**TASK DIRECTIONS:** Lines from the one containing "Viewport: 1752px width, 627px height." through the end of the data are to be returned exactly, and no others.

::: PROVIDED MATERIAL :::

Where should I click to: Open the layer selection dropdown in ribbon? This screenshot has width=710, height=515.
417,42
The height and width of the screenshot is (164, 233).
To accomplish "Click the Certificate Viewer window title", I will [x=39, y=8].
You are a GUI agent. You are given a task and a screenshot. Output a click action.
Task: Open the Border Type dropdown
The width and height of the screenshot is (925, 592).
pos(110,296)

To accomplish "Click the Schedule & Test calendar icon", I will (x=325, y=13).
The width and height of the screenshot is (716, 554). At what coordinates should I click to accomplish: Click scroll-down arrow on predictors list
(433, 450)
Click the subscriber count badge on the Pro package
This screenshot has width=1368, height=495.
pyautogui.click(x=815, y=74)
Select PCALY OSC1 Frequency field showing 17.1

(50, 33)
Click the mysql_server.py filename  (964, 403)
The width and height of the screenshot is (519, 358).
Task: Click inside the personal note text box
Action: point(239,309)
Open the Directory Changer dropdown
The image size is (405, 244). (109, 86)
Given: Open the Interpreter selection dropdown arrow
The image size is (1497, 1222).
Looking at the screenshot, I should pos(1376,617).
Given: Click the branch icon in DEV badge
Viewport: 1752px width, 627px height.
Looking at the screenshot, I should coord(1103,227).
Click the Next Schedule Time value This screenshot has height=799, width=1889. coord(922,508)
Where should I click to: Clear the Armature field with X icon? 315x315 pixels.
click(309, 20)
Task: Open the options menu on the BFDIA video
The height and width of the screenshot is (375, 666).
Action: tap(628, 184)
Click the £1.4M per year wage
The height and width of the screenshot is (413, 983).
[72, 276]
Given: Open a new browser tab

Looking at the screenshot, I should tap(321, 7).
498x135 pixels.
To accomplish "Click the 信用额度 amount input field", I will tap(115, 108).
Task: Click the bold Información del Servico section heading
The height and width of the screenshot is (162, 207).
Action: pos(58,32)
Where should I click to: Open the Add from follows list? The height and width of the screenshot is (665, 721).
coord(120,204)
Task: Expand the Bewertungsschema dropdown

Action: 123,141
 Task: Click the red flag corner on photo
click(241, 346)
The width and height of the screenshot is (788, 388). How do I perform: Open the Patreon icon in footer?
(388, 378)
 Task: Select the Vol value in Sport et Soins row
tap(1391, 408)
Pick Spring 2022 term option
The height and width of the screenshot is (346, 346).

:::

**SOLUTION TO THIS EXERCISE:**
Viewport: 1752px width, 627px height.
Looking at the screenshot, I should coord(1103,227).
Click the Next Schedule Time value This screenshot has height=799, width=1889. coord(922,508)
Where should I click to: Clear the Armature field with X icon? 315x315 pixels.
click(309, 20)
Task: Open the options menu on the BFDIA video
The height and width of the screenshot is (375, 666).
Action: tap(628, 184)
Click the £1.4M per year wage
The height and width of the screenshot is (413, 983).
[72, 276]
Given: Open a new browser tab

Looking at the screenshot, I should tap(321, 7).
498x135 pixels.
To accomplish "Click the 信用额度 amount input field", I will tap(115, 108).
Task: Click the bold Información del Servico section heading
The height and width of the screenshot is (162, 207).
Action: pos(58,32)
Where should I click to: Open the Add from follows list? The height and width of the screenshot is (665, 721).
coord(120,204)
Task: Expand the Bewertungsschema dropdown

Action: 123,141
 Task: Click the red flag corner on photo
click(241, 346)
The width and height of the screenshot is (788, 388). How do I perform: Open the Patreon icon in footer?
(388, 378)
 Task: Select the Vol value in Sport et Soins row
tap(1391, 408)
Pick Spring 2022 term option
The height and width of the screenshot is (346, 346).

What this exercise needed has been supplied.